Dataset records
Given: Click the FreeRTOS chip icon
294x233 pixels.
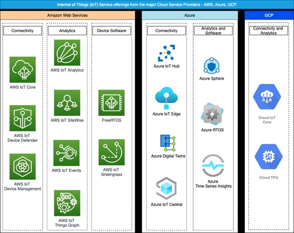Looking at the screenshot, I should (112, 102).
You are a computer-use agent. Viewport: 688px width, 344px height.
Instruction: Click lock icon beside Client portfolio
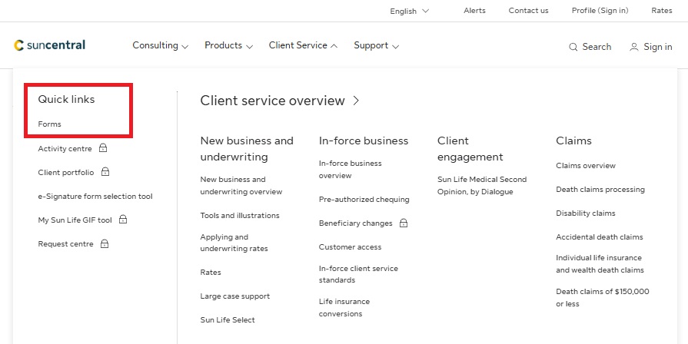pyautogui.click(x=105, y=172)
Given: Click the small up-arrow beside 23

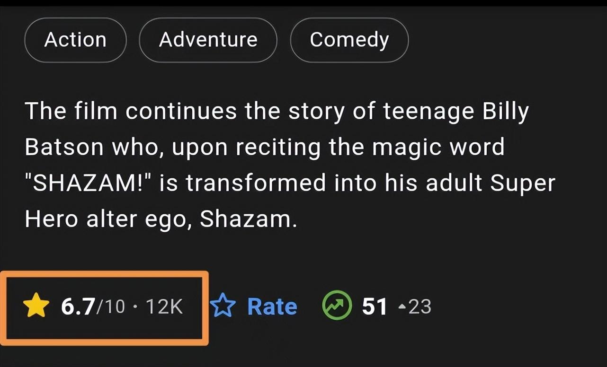Looking at the screenshot, I should [402, 307].
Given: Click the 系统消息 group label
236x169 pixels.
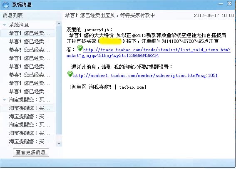Looking at the screenshot, I should coord(19,25).
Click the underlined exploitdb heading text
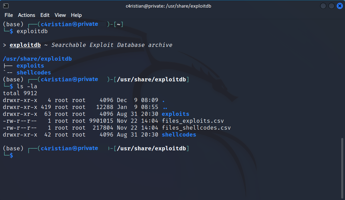 pyautogui.click(x=25, y=45)
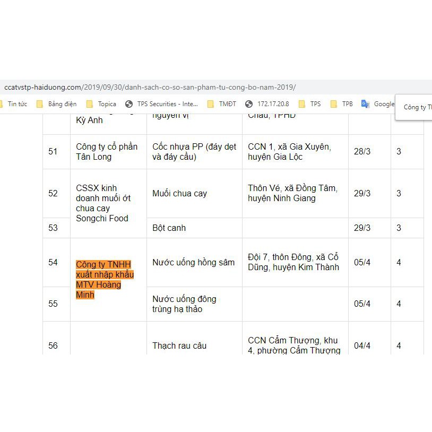Click highlighted text Công ty TNHH Hoàng Minh
The width and height of the screenshot is (432, 432).
click(104, 280)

> **Task directions**:
Rewrite the data above exactly as given, but omit the images.

> **Answer box**:
Given: Click the FreeRTOS chip icon
294x233 pixels.
Looking at the screenshot, I should (112, 102).
You are a computer-use agent. Viewport: 688px width, 344px height.
Instruction: Click lock icon beside Client portfolio
pyautogui.click(x=105, y=172)
Given: Click the small up-arrow beside 23

Looking at the screenshot, I should [402, 307].
Given: Click the 系统消息 group label
236x169 pixels.
Looking at the screenshot, I should coord(19,25).
Click the underlined exploitdb heading text
 pyautogui.click(x=25, y=45)
Click highlighted text Công ty TNHH Hoàng Minh
The width and height of the screenshot is (432, 432).
click(104, 280)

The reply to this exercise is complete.